Very nice! Where did you go out of?


----------



## Big7 (May 4, 2017)

GOOD LAWD'!

Dolphin is my favorite off shore fish.
A Hoo and Tuna is almost as good!

Congratulations on a GOOD trip!


----------



## flatsmaster (May 6, 2017)

Nice trip congrats .... we have been getting them pretty good out of Ponce the last month when we can get out with a few sails mixed in ...


----------



## Big7 (May 7, 2017)

flatsmaster said:


> Nice trip congrats .... we have been getting them pretty good out of Ponce the last month when we can get out with a few sails mixed in ...



Ponce was the first trip I took as a paying adult.
Only ones before that were Tybee, Saint Simons,
and Brunswick.

Mama and Daddy has friends with a beach house there
so we would go stay for vacation, fish inshore and
Pop picked up the tab.

I love Ponce. If I lived near there I would use it.

Nowadays, I just keep going south to Miami and Homestead.

West coast, Clearwater or St. Pete. 

Congratulations on getting some off Ponce!

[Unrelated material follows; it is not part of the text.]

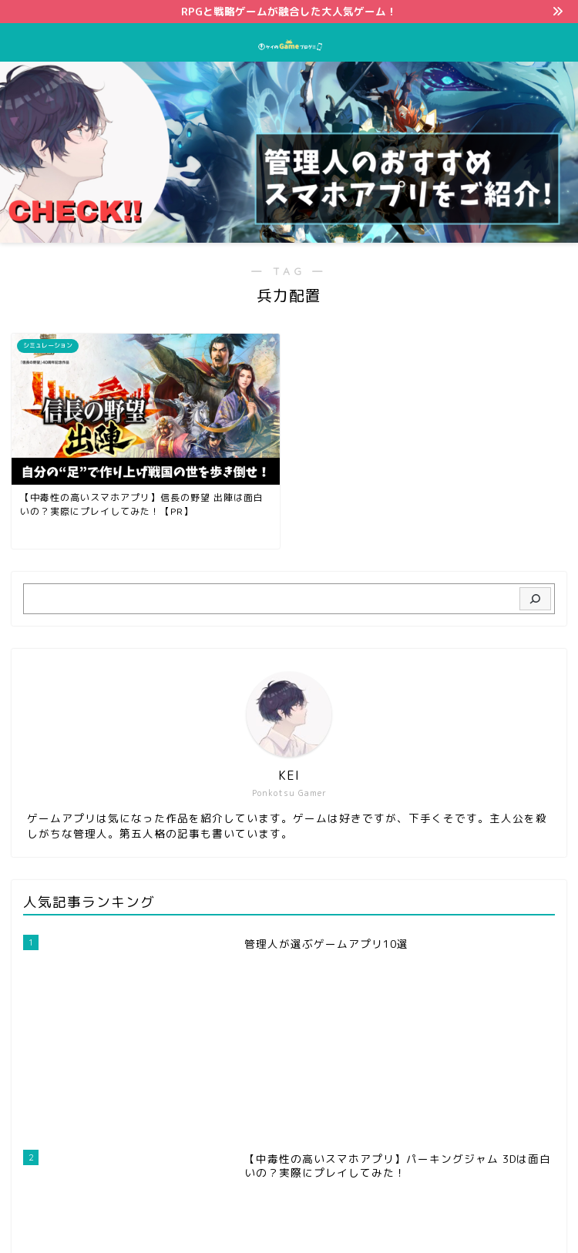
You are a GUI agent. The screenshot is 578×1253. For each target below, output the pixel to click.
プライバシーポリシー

Like I said to the OP in #3........  Dolphin are the bomb.
IMO.. Anyway..


----------



## lagrangedave (May 7, 2017)

I need blood on my shorts too...................good fishing.............


----------



## flatsmaster (May 7, 2017)

Big7 I don't blame u bc we have a run outta Ponce to the stream ... I go play the game when the Mahi and cobia run but other then that I'll stay inshore a sightfish reds in Mosquito Lagoon !!!


----------



## flingin1 (May 7, 2017)

We fish the Abacos April to mid June the. Back to Fla.


----------



## Big7 (May 8, 2017)

flatsmaster said:


> Big7 I don't blame u bc we have a run outta Ponce to the stream ... I go play the game when the Mahi and cobia run but other then that I'll stay inshore a sightfish reds in Mosquito Lagoon !!!



ten fo'


----------



## flatsmaster (May 11, 2017)

Yesterdays trip ... 6 dolphin with my sons the best and a solid sail to leader touch but spit the hook on leader wrap so only acrobat pic


----------



## mudracing101 (May 11, 2017)

One day I will catch me one of those. Thanks for sharing the pics!


----------



## Michael F Sights (May 11, 2017)

Nice Mahi & Tuna... I am jelous


----------